_WORK INSTRUCTIONS_:
A – In the RIP software thread, how long does the AccuRIP trial run without a watermark?
B – Continue the RIP software thread, picking up after its final sentence.

-- START TEXT PASSAGE --

Sorry, it's 5AM on a Saturday and I'm working and drinking. I'm sorry about that screenshot. I forgot I was working in photoshop and was just getting you a screenshot of the TD thing. I'm pretty sure I followed you steps pretty well, but I'll reprise tomorrow. Thanx for your time.


----------



## RichardGreaves (Nov 7, 2006)

Do not be seduced by the Epson ColorBurst RIP unless you want to match Pantone colors for posters. You need a RIP that increases ink deposit and shapes halftones.

*AccuRIP* is made by Freehand Graphics on Long Island NY; famous for making *Spot Process* separation software. They certainly have the best trial program; no watermark for 14 days and make as many positives as you want for 14 days. It can be downloaded and printing in less than 15 minutes with a broadband connection.

-- END TEXT PASSAGE --
-- START DATASET EXCERPT --

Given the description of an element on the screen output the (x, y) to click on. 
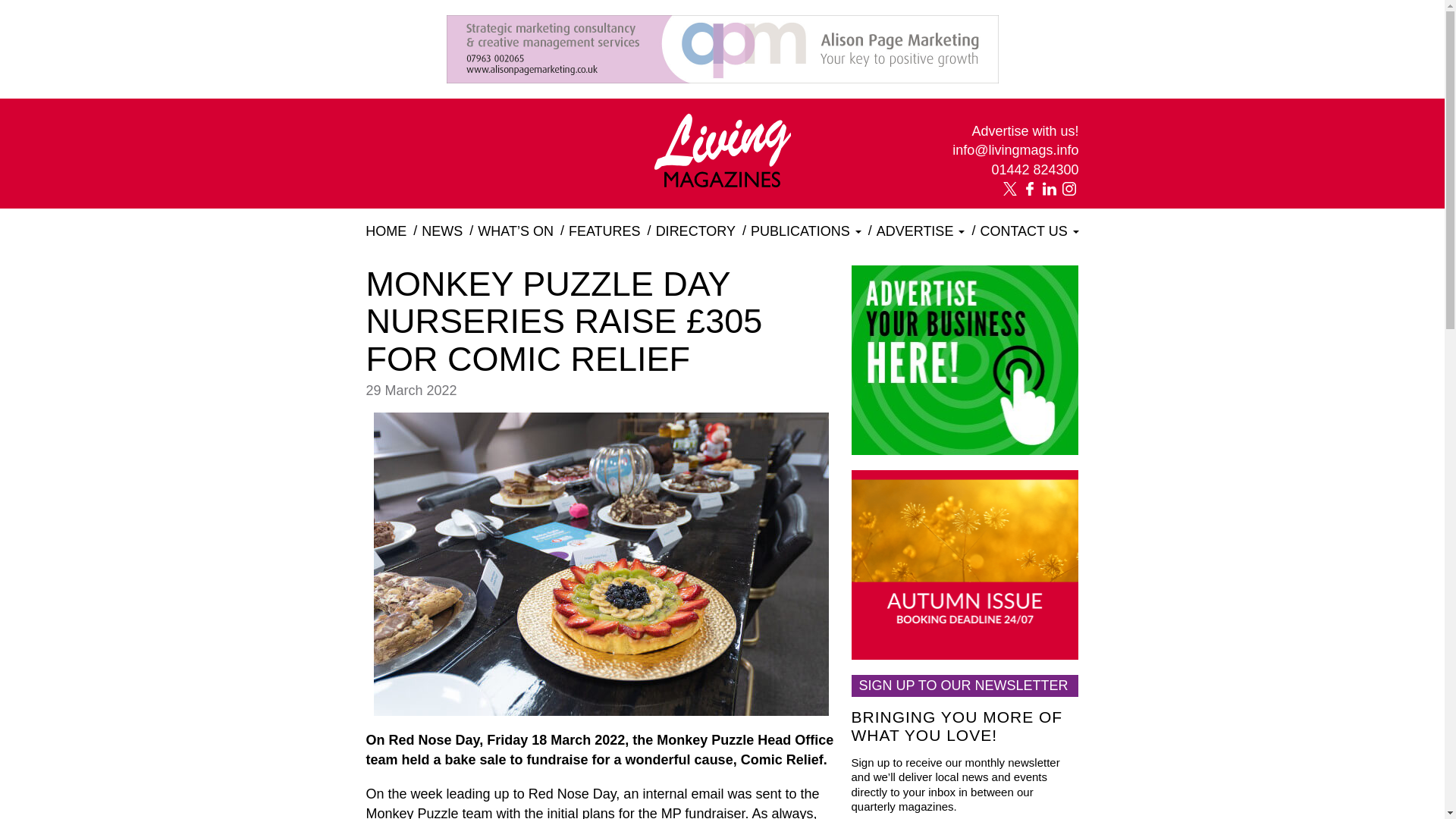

-- END DATASET EXCERPT --

_THE ANSWERS_:
A – 14 days.

B –
Software For Screen Printers - Rip Software

*PowerRIP *is made by iProof Systems in Jacksonville, FL. They also make PowerRIP ScreenPrint for Ulano and *MultiRIP*. MultiRIP has the extra benefit of being able to print sublimation transfers and regular color prints.
Inkjet Printers, Color Profile Large Format Printer, RIP Software, PDF Converter & PostScript - iProof Systems Inc.
MultiRIP Screen Printing, Sublimation, Transfers, Photograph and General Printing RIP Software
http://www.ulano.com/ijf/ripsoftware.htm#demo

*FastRIP *is made by U. S. Screen in Phoenix, AZ and requires a USB dongle. 
U.S. Screen Print and Inkjet Technology - FastRIP™

FastRIP and PowerRIP have a watermark in the image until you purchase it.

*SoftRIP* is from Wasatch in Salt Lake City. They also use a USB dongle and DO NOT have an Apple version.
Wasatch SoftRIP Inkjet RIP Software, Raster Image Processor Large Format Inkjet


----------



## DustJunkie (Dec 4, 2007)

Wow. thanks a ton sir.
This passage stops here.